- [Directions for this task]
In the film notes that follow, update the part that starts with "Director Lacey Schwartz" and ends after "and her own." by replacing "Georgetown University" with "Columbia University".

- [Exercise passage]
________

Director Lacey Schwartz was raised in a middle-class Jewish household in New York. She had a bat mitvah and went to synagogue and was never treated any differently than anyone else. But when she went to college at Georgetown University, she was forced to confront a secret: Her biological father was African American, and the people she met at school didn’t consider her Jewish. In her documentary Little White Lie, she confronts her dual identities and asks hard questions about society’s assumptions and her own.
Wild Canaries
Lawrence Michael Levine, director of Wild Canaries
CRIME STORIES
Since The Great Train Robbery, filmmakers have turned to transgression as a way to highten stakes for their characters. Brooklyn-based Indie Memphis alum Lawrence Michael Levine tops his acclaimed 2010 Gabi on the Roof in July with Wild Canaries. The comedic take on Rear Window finds Levine and Gabi herself, Sophia Takal, starring as Noah and Barri, a New York couple who suspect their elderly neighbor was murdered by her son. Or maybe as part of a real estate scam. Or maybe she died from old age. Their hilariously incompetent investigation shows very little chance of finding out, until it does.

________

- [Supplied material]
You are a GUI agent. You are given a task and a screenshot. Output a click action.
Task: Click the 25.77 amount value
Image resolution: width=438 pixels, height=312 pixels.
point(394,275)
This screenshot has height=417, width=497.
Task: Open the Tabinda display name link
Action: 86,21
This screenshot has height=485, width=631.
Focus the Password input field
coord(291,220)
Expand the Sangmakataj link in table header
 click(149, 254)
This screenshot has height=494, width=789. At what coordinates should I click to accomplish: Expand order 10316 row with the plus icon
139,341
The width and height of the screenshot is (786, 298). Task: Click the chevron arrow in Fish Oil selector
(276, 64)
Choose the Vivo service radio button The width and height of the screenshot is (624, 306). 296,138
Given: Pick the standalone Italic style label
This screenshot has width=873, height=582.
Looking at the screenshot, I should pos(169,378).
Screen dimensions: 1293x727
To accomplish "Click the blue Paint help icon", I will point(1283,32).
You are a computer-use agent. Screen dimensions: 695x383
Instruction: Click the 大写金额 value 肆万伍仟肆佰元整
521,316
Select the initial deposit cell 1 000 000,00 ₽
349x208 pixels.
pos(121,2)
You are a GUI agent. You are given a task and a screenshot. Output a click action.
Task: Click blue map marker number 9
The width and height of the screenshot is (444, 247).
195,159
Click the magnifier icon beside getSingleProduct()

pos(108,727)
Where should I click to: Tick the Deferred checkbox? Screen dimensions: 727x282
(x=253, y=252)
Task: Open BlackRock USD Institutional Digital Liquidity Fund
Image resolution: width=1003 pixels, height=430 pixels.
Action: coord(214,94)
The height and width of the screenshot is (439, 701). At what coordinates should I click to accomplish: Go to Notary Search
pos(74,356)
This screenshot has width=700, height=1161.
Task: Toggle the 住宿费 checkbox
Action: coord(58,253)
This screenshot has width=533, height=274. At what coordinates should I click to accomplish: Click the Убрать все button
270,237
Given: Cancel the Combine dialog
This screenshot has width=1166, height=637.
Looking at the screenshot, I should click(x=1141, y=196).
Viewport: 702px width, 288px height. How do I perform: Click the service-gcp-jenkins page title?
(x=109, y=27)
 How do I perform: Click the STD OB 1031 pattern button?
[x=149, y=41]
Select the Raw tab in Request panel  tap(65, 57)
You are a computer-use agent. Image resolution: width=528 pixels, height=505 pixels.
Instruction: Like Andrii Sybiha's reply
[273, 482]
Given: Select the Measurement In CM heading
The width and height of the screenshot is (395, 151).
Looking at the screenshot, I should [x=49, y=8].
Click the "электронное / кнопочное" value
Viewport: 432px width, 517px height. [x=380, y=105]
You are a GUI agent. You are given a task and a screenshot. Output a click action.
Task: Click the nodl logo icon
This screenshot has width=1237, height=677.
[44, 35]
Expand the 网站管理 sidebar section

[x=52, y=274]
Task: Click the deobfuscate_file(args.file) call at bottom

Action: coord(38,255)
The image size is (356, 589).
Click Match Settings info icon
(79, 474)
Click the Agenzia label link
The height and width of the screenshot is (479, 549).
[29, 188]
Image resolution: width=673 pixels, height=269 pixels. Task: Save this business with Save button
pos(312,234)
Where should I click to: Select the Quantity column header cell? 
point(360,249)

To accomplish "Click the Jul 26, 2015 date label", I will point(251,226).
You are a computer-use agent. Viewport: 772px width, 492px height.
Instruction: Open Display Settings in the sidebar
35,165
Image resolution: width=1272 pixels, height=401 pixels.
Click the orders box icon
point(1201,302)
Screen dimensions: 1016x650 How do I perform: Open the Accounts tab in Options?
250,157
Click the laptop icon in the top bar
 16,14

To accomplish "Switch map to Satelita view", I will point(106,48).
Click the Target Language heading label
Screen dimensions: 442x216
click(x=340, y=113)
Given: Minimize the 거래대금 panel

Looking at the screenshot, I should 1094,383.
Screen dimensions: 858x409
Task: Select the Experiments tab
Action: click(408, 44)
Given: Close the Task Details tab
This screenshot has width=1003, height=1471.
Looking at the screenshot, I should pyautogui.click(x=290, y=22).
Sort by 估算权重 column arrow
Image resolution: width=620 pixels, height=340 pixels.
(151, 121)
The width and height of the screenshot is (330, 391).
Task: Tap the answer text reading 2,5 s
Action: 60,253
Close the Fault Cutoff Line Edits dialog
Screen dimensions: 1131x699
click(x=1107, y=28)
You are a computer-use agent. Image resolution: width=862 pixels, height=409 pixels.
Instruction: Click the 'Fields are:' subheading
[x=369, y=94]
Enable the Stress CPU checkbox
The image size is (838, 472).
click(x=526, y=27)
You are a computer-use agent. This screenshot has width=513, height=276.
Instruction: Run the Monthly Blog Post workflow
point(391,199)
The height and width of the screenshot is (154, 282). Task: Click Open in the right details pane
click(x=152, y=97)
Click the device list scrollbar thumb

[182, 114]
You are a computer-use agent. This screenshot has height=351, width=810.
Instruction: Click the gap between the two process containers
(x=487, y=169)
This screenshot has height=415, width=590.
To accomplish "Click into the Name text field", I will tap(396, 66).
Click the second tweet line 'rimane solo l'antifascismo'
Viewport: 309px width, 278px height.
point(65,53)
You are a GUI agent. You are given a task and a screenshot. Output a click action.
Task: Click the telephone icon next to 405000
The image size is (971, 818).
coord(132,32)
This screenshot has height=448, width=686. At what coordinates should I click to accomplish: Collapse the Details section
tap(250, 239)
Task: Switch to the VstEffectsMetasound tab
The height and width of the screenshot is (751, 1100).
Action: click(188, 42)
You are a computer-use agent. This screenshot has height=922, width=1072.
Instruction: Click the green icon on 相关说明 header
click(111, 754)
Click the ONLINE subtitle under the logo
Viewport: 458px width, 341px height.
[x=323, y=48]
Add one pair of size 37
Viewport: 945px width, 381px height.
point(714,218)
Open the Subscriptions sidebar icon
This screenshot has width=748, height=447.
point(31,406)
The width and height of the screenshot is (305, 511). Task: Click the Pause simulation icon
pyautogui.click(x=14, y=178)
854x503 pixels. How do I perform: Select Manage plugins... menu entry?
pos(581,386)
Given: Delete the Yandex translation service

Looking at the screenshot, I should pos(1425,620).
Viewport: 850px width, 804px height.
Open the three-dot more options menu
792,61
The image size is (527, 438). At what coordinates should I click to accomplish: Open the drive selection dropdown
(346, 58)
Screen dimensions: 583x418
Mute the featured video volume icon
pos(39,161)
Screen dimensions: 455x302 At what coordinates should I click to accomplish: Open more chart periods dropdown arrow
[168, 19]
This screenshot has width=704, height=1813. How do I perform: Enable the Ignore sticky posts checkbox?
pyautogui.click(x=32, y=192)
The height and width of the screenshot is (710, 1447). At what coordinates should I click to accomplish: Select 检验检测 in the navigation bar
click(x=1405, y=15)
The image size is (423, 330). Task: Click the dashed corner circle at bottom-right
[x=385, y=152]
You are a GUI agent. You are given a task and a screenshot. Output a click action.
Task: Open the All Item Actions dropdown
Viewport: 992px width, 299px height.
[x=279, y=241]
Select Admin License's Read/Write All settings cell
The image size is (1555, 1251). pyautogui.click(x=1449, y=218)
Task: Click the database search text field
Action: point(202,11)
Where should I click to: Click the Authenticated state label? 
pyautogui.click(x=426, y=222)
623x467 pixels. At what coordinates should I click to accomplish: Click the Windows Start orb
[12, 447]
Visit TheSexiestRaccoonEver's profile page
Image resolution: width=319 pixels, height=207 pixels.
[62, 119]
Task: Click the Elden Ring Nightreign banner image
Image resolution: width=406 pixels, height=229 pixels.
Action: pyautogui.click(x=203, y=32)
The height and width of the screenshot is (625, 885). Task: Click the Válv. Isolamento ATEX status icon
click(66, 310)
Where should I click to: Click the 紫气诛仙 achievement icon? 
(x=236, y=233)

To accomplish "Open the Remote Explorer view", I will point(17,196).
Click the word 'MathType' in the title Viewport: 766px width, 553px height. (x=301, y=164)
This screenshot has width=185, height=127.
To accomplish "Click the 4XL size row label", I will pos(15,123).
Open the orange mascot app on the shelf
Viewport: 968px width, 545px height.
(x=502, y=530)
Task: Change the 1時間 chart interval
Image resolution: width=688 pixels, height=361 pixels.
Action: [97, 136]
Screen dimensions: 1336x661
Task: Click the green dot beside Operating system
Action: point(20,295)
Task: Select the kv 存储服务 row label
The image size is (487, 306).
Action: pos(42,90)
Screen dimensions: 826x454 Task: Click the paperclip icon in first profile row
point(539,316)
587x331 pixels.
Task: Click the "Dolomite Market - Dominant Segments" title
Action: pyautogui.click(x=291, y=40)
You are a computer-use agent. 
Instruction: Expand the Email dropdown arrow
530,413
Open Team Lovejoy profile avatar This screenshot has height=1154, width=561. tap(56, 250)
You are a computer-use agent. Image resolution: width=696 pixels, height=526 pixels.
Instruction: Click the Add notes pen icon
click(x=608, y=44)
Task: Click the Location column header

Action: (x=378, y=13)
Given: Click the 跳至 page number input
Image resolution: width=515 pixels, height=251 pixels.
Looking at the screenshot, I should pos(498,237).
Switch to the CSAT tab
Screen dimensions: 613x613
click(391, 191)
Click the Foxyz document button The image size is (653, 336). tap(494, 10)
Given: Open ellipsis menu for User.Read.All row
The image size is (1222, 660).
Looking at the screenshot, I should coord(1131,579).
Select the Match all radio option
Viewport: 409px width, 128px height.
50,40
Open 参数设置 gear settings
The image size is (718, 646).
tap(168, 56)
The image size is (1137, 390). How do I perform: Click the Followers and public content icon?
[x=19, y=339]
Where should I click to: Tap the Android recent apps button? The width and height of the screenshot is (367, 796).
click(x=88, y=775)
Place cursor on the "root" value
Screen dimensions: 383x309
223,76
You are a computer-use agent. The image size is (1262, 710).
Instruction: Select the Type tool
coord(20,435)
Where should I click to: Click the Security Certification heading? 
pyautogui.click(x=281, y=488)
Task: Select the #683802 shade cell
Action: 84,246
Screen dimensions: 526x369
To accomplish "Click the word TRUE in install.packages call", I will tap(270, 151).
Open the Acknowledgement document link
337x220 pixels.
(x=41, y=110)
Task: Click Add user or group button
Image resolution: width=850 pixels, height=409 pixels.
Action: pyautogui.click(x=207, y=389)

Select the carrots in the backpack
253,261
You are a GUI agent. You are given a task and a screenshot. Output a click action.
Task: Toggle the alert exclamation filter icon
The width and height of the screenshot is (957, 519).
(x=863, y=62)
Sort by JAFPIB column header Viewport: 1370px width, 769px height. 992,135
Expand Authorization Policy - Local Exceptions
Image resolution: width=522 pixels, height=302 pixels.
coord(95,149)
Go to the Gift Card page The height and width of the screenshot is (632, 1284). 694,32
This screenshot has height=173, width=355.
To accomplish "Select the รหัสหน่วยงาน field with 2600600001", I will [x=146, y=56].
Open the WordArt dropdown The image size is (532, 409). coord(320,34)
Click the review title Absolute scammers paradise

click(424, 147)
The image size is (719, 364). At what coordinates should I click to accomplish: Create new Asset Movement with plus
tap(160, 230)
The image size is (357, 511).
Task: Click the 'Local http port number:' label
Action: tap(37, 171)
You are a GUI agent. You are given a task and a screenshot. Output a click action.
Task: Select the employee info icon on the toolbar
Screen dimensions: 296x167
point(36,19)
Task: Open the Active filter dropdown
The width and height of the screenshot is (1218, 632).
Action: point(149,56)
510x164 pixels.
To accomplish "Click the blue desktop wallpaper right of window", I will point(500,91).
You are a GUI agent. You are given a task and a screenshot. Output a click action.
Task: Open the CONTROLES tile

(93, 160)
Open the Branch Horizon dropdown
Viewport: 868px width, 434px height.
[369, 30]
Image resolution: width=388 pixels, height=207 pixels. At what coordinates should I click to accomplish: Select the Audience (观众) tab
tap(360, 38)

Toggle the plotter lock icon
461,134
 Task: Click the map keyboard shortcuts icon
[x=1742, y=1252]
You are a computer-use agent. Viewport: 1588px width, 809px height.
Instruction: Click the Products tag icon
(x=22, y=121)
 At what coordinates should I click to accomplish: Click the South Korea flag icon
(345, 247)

________

- [Exercise solution]
Director Lacey Schwartz was raised in a middle-class Jewish household in New York. She had a bat mitvah and went to synagogue and was never treated any differently than anyone else. But when she went to college at Columbia University, she was forced to confront a secret: Her biological father was African American, and the people she met at school didn’t consider her Jewish. In her documentary Little White Lie, she confronts her dual identities and asks hard questions about society’s assumptions and her own.